Task details
In the listing that follows, the range to quote begins at the line that has "The height and width of the screenshot is (863, 804)." and ends after the line that has "The height and width of the screenshot is (610, 1215)."; quote it verbatim and add nothing.

Input records

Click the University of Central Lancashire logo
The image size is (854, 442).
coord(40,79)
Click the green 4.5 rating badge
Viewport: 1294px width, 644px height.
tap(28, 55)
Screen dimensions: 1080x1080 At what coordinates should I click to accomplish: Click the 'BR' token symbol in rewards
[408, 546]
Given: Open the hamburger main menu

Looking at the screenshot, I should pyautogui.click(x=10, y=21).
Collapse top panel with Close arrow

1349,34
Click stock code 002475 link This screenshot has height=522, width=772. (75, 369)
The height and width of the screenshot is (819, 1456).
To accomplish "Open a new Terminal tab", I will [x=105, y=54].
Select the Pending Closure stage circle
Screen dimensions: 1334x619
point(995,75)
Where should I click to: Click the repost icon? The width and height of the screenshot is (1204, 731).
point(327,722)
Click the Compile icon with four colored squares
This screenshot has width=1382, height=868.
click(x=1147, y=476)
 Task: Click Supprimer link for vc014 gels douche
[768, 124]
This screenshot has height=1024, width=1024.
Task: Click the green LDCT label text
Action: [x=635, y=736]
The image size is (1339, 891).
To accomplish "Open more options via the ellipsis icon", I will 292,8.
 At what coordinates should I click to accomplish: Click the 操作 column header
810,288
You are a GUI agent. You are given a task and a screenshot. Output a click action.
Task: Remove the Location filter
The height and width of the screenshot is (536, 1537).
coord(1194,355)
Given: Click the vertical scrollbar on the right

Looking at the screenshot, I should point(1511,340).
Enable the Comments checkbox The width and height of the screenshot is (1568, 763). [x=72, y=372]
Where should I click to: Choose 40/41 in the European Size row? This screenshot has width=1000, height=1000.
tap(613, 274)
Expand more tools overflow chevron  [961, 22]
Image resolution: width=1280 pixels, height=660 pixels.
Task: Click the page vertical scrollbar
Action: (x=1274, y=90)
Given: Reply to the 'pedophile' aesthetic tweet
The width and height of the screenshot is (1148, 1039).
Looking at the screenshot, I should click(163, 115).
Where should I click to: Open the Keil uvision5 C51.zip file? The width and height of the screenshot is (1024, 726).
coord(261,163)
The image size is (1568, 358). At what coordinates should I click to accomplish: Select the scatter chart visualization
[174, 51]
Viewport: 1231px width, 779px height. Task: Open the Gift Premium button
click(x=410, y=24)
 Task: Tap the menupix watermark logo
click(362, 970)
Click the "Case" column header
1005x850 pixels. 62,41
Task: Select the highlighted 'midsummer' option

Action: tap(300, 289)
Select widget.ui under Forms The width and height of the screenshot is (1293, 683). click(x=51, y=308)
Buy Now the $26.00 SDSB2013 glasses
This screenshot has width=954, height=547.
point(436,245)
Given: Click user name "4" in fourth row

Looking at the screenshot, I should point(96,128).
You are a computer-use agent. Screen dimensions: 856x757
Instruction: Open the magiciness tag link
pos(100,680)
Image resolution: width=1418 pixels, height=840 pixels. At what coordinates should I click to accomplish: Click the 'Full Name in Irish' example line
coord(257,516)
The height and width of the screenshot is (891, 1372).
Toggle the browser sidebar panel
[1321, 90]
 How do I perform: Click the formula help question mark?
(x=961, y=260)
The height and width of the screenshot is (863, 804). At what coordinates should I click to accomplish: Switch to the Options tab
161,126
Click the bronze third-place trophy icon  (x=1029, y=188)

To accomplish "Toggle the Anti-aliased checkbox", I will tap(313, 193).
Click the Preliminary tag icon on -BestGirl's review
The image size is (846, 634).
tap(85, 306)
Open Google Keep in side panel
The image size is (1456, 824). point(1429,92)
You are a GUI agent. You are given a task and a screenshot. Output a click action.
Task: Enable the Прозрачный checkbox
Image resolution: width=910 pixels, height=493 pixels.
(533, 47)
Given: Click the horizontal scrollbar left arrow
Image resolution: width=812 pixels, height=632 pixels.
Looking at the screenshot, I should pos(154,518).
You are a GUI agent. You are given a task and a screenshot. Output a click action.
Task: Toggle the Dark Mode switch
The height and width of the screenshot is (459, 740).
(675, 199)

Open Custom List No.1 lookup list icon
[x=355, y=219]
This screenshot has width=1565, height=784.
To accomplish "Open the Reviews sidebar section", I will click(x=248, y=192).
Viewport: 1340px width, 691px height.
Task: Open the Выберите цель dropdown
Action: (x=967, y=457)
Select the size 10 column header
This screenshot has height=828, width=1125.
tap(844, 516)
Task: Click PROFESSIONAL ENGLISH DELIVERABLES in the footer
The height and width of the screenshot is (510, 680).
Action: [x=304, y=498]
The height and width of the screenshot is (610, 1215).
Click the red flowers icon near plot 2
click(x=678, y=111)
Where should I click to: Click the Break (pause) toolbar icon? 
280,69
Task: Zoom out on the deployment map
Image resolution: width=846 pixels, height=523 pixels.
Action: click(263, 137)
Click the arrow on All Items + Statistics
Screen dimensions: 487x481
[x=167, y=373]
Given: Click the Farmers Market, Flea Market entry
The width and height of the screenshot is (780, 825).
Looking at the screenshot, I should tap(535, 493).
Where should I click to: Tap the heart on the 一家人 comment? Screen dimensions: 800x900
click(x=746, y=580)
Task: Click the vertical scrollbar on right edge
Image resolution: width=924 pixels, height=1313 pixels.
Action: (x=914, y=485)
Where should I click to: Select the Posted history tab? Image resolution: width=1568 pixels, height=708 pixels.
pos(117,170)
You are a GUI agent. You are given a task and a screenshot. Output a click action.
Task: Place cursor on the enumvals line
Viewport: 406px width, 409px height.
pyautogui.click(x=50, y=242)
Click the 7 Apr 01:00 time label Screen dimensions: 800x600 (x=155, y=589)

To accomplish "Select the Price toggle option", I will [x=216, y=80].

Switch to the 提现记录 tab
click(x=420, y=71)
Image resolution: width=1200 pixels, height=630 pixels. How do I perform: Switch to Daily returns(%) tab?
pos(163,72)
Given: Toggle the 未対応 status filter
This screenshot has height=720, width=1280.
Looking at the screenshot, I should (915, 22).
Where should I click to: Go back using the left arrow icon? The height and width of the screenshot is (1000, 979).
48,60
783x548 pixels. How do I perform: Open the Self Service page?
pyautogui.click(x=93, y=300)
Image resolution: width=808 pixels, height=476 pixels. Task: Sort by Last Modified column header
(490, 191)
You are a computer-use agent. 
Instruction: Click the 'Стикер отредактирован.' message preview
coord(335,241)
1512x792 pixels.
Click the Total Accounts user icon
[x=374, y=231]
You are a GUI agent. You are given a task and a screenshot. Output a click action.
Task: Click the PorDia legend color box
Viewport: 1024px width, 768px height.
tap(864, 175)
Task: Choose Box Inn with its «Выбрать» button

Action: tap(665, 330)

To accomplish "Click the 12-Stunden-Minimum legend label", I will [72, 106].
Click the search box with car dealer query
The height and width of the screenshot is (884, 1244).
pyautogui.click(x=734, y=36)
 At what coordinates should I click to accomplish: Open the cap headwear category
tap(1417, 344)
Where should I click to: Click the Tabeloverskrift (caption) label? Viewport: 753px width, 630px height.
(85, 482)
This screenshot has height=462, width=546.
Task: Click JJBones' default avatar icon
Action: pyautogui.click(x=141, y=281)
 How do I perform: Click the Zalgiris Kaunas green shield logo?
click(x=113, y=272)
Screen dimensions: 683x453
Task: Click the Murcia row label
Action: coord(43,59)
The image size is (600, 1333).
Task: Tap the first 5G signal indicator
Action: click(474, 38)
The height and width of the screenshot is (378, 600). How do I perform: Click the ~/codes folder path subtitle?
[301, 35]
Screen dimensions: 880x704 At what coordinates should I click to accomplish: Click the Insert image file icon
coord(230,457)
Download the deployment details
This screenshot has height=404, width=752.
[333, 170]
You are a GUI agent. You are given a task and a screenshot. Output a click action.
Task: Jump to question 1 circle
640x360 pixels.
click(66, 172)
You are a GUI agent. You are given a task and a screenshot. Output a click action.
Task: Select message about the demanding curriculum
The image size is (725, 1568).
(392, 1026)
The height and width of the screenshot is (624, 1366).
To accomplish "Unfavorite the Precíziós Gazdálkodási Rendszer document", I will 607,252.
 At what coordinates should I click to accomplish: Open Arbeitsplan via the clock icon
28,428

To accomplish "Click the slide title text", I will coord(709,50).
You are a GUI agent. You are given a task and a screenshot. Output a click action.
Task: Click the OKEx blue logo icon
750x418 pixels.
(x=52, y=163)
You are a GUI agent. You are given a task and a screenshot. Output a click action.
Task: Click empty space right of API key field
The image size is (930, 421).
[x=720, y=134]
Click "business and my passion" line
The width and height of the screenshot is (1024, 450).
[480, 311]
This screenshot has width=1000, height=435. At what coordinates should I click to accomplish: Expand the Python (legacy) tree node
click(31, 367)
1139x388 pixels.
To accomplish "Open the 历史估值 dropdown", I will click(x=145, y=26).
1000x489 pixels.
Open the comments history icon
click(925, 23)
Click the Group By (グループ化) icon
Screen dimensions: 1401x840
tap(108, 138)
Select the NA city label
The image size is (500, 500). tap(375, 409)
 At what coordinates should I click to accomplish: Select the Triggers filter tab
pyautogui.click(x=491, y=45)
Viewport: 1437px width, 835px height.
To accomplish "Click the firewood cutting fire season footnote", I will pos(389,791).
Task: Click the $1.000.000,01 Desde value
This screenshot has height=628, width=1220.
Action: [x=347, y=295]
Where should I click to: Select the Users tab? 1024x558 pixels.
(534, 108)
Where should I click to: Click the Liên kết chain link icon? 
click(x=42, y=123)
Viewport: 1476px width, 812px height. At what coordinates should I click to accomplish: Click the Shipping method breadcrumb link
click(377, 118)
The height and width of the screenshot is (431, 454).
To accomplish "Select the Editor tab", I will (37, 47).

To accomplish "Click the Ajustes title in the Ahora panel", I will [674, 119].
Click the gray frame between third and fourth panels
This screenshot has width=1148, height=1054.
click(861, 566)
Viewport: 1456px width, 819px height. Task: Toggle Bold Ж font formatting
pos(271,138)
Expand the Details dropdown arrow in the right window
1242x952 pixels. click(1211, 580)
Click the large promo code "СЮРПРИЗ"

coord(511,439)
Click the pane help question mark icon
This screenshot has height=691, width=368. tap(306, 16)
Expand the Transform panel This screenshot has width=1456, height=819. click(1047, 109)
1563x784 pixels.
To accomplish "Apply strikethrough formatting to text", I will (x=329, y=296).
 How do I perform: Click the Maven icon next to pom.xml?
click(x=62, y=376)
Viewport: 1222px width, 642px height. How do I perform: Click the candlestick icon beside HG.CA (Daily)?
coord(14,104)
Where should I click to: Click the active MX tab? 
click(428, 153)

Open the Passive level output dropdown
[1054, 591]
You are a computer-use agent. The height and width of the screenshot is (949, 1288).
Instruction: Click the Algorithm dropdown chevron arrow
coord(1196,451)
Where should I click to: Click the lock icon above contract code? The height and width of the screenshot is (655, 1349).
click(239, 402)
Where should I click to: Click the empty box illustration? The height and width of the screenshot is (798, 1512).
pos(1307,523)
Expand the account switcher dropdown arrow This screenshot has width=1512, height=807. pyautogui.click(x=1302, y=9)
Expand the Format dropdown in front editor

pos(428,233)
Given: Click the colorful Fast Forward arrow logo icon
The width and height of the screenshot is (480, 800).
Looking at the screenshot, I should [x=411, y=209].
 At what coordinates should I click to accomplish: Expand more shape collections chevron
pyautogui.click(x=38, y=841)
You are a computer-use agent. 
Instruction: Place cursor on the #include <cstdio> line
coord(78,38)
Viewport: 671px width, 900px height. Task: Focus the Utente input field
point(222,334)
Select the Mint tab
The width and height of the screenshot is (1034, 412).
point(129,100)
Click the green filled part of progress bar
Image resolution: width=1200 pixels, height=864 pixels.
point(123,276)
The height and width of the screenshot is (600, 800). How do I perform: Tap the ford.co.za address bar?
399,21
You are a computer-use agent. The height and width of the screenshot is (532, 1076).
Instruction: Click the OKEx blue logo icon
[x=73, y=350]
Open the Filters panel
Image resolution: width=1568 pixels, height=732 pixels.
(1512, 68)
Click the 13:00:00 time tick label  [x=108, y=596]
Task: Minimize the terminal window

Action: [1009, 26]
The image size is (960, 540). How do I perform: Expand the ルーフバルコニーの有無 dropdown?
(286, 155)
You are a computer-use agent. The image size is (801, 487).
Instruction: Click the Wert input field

Your solution
The height and width of the screenshot is (863, 804). At what coordinates should I click to accomplish: Switch to the Options tab
161,126
Click the bronze third-place trophy icon  (x=1029, y=188)

To accomplish "Toggle the Anti-aliased checkbox", I will tap(313, 193).
Click the Preliminary tag icon on -BestGirl's review
The image size is (846, 634).
tap(85, 306)
Open Google Keep in side panel
The image size is (1456, 824). point(1429,92)
You are a GUI agent. You are given a task and a screenshot. Output a click action.
Task: Enable the Прозрачный checkbox
Image resolution: width=910 pixels, height=493 pixels.
(533, 47)
Given: Click the horizontal scrollbar left arrow
Image resolution: width=812 pixels, height=632 pixels.
Looking at the screenshot, I should pos(154,518).
You are a GUI agent. You are given a task and a screenshot. Output a click action.
Task: Toggle the Dark Mode switch
The height and width of the screenshot is (459, 740).
(675, 199)

Open Custom List No.1 lookup list icon
[x=355, y=219]
This screenshot has width=1565, height=784.
To accomplish "Open the Reviews sidebar section", I will click(x=248, y=192).
Viewport: 1340px width, 691px height.
Task: Open the Выберите цель dropdown
Action: (x=967, y=457)
Select the size 10 column header
This screenshot has height=828, width=1125.
tap(844, 516)
Task: Click PROFESSIONAL ENGLISH DELIVERABLES in the footer
The height and width of the screenshot is (510, 680).
Action: [x=304, y=498]
The height and width of the screenshot is (610, 1215).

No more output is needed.